WHAT THE EXERCISE ASKS:
Only one span of the listing below should come back. It runs from the line with "Task: Click the plus" through the line with "Toggle the 이메일", and each of its lines must be reproduced exactly.

EXTRACTED INFORMATION:
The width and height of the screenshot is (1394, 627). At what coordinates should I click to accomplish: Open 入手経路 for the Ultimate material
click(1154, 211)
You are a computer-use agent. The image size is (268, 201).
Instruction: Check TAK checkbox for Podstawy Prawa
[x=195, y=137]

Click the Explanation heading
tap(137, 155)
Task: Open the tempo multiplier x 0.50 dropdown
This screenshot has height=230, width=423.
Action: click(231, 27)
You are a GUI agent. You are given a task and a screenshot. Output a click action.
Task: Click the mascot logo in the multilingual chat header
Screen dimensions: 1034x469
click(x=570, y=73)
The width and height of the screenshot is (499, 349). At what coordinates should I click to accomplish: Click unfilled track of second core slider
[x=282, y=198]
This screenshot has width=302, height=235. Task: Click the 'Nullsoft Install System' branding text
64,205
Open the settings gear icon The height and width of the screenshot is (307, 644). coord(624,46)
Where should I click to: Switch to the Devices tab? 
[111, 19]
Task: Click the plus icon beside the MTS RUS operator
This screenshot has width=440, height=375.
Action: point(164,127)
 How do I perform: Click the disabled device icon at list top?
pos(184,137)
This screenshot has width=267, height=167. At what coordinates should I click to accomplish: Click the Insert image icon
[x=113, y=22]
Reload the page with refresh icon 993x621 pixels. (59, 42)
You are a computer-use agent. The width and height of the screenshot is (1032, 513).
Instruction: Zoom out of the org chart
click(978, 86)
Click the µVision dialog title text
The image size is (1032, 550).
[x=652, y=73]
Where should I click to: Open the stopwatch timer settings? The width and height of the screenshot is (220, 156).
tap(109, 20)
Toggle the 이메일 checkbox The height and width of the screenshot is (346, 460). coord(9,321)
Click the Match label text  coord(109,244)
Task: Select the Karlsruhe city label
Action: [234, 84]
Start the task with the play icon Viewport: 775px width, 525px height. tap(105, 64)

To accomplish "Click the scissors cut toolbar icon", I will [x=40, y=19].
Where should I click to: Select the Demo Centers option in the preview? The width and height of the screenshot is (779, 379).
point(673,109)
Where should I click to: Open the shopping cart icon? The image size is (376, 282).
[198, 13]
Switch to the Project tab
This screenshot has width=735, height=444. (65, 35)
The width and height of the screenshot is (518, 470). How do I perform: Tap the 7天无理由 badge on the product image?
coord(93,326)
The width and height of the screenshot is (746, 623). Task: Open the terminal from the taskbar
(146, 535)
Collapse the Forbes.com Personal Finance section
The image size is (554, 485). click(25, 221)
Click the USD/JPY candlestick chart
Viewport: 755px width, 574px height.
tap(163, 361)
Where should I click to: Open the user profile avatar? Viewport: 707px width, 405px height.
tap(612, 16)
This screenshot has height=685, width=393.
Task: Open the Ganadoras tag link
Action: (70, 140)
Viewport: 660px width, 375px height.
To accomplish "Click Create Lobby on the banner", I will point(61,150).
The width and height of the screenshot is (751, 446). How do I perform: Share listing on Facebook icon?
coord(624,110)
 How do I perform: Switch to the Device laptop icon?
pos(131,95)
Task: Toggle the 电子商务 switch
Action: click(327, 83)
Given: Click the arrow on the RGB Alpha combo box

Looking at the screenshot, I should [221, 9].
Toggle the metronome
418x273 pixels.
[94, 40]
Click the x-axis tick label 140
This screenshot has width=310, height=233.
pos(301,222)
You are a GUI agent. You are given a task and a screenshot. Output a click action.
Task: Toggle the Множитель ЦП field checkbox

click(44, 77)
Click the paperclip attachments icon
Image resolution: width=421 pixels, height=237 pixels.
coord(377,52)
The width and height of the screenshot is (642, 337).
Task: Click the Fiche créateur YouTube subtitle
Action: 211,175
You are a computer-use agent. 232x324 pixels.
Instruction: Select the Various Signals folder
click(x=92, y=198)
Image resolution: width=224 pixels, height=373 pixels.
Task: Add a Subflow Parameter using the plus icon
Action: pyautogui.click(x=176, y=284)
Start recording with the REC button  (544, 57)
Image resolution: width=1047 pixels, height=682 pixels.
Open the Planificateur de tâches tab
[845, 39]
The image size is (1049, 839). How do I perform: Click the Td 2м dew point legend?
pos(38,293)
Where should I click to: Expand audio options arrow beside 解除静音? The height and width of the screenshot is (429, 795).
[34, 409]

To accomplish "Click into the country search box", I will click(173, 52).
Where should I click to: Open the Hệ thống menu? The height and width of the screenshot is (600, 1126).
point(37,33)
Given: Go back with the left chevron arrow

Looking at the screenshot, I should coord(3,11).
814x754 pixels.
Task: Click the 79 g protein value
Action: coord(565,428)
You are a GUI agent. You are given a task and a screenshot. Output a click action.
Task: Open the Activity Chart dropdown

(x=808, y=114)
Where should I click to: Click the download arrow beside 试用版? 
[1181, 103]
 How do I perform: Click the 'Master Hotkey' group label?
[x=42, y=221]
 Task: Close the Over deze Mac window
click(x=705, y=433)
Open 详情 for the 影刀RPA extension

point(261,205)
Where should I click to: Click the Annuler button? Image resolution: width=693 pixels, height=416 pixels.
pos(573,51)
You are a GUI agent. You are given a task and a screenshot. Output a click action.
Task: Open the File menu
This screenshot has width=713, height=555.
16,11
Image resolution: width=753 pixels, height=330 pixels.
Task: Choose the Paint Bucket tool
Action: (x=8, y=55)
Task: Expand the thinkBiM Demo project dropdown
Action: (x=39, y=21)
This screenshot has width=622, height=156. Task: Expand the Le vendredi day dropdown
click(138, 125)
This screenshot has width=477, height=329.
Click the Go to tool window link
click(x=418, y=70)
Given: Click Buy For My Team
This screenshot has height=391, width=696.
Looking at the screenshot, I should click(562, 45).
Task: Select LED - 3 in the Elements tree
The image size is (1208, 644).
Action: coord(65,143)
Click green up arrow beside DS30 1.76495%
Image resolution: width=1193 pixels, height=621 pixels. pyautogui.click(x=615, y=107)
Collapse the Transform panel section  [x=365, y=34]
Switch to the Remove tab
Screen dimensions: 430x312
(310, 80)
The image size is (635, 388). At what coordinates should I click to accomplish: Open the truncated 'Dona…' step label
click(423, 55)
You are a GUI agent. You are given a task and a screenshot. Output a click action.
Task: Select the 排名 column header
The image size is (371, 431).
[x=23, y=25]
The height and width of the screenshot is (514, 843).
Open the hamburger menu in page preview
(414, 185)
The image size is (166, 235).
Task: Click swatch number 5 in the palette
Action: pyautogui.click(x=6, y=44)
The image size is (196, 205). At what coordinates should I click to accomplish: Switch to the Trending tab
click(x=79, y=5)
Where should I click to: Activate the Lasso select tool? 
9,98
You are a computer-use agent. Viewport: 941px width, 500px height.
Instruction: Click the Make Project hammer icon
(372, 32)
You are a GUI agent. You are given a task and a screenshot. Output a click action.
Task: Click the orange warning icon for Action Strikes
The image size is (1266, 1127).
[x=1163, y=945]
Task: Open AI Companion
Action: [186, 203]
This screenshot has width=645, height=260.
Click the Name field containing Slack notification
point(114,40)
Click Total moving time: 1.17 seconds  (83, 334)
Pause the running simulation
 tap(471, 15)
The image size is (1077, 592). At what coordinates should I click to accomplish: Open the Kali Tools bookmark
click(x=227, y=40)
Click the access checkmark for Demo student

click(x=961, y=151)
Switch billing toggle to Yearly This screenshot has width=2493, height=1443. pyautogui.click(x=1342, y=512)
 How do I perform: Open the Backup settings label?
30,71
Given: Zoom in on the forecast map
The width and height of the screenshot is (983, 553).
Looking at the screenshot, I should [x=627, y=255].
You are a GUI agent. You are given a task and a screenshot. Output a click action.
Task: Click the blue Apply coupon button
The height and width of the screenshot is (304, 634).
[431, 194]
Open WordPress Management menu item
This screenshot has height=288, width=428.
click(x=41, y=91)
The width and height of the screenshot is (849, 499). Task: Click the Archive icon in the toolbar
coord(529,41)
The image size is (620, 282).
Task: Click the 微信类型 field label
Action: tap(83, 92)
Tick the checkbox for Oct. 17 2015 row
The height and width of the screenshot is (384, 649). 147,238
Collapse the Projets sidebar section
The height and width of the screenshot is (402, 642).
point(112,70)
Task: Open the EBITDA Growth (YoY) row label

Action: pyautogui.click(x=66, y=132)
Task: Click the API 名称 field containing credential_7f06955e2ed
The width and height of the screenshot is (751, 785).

THE COMPLETED TASK:
Task: Click the plus icon beside the MTS RUS operator
This screenshot has width=440, height=375.
Action: point(164,127)
 How do I perform: Click the disabled device icon at list top?
pos(184,137)
This screenshot has width=267, height=167. At what coordinates should I click to accomplish: Click the Insert image icon
[x=113, y=22]
Reload the page with refresh icon 993x621 pixels. (59, 42)
You are a computer-use agent. The width and height of the screenshot is (1032, 513).
Instruction: Zoom out of the org chart
click(978, 86)
Click the µVision dialog title text
The image size is (1032, 550).
[x=652, y=73]
Where should I click to: Open the stopwatch timer settings? The width and height of the screenshot is (220, 156).
tap(109, 20)
Toggle the 이메일 checkbox The height and width of the screenshot is (346, 460). coord(9,321)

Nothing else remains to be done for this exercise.